POSTCOLONIAL TRENDS IN POST-SOVIET CULTURE AND LITERATURE
DOI:
https://doi.org/10.56525/0hjpbb88Keywords:
postcolonialism, colonialism, culture, imperialism, post-Soviet, literature, USSR, world literature, emigration, national identity, center-periphery, cultural imperialismAbstract
Post-colonialism has become a popular and important theory for literary studies today. Culture is not only a key factor in defining this literary theory, but also an important point in distinguishing post-colonialism from imperialism, colonialism, and neocolonialism. As we know, postcolonialism is mainly concerned with the study of colonized cultures, intercultural struggle, and the intersection of cultures. Culture has been an important concept for research since the beginning of this literary theory. Postcolonialism has three predecessors and important theoretical foundations. These are Antonio Gramsci (1891-1937) and his cultural hegemony, Frans Fanon (1925-1961) and his voice of racist culture, and Michel Foucault (1926-1984) and his theory of power and discourse. Gramsci's cultural hegemony argues that a culturally diverse society can be controlled or dominated by one social class. Fanon's personal experience as a black intellectual in a white world, especially the confusion he felt from his first encounter with racism, strongly shaped his psychological theories of colonial culture, which are mainly expressed in Black Skin, White Masks (1952). And Foucault's theory of power and discourse often serves as the basis for the dominance of one culture over another, a theory that Edward Said uses extensively in his Orientalism and Cultural Imperialism.

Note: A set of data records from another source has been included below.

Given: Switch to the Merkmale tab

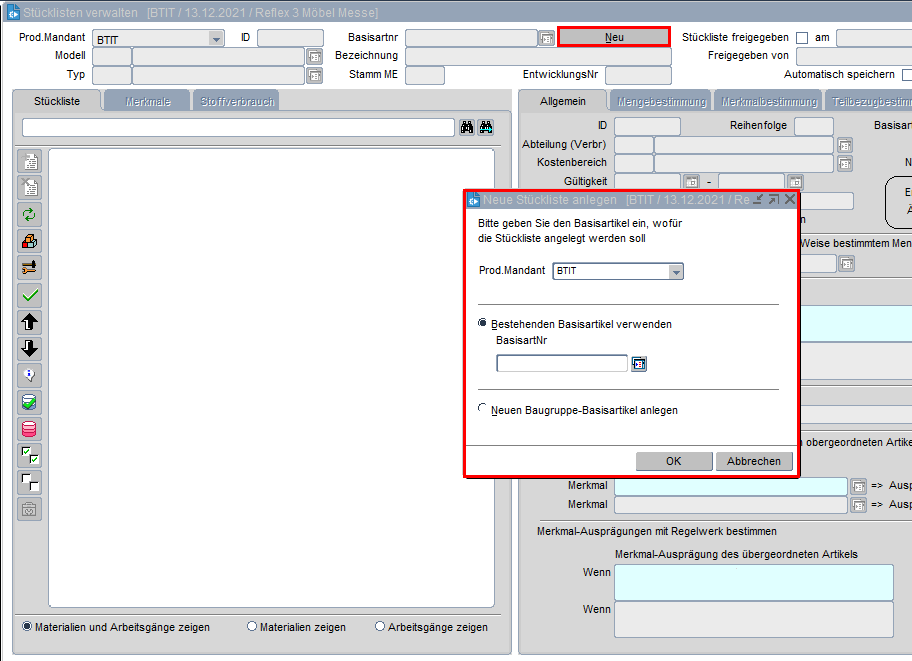Looking at the screenshot, I should click(146, 101).
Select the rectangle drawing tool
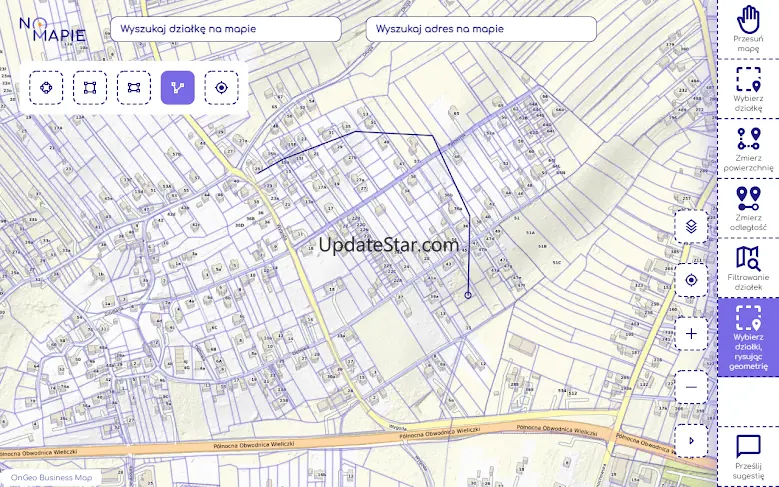Screen dimensions: 779x487 [134, 88]
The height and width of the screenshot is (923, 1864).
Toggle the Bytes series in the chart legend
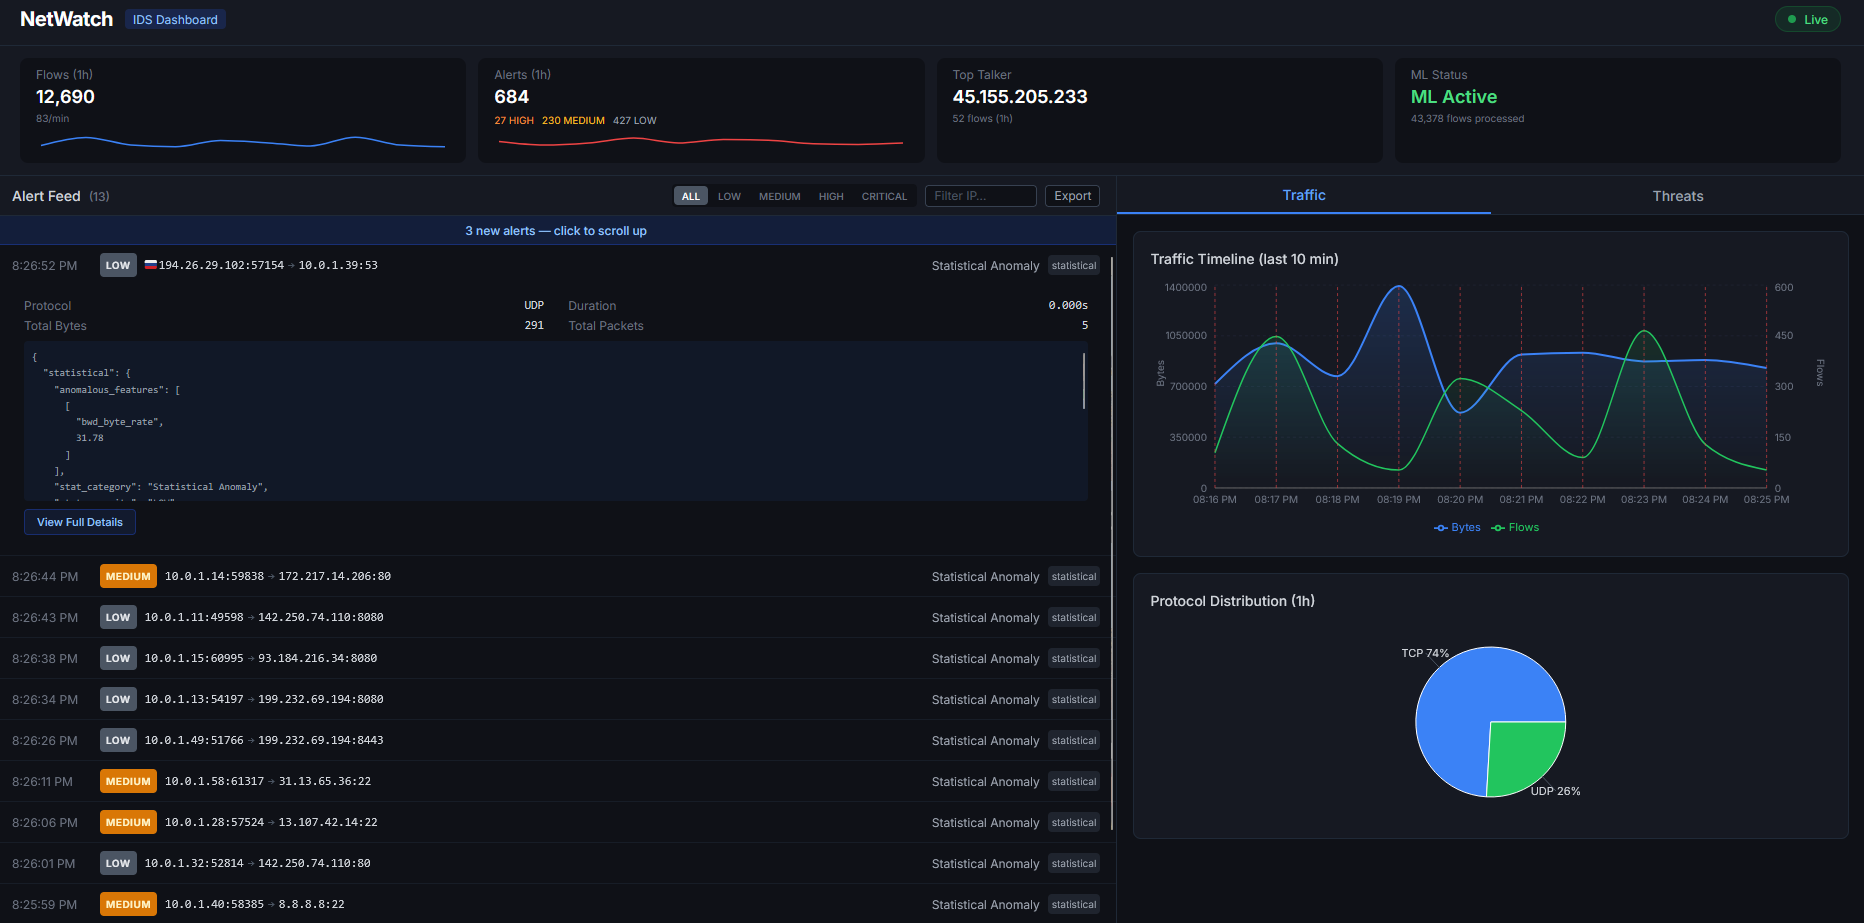[1457, 528]
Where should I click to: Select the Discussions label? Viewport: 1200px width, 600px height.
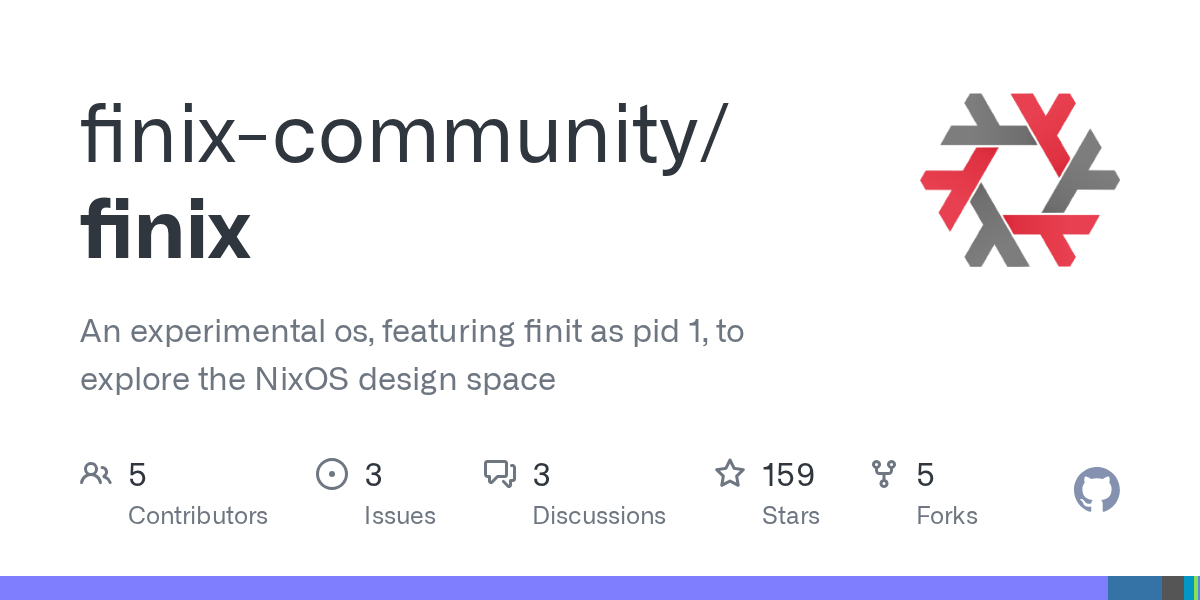coord(599,516)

Postcolonialism, as a literary criticism, differs from imperialism, colonialism, and neocolonialism in its focus on culture. It is a combination of literary studies and cultural studies, and offers new perspectives for rereading literary works from a cultural perspective. The appropriation of postcolonialism, especially its cultural factors, will in turn have a long-term impact on the study of world literature.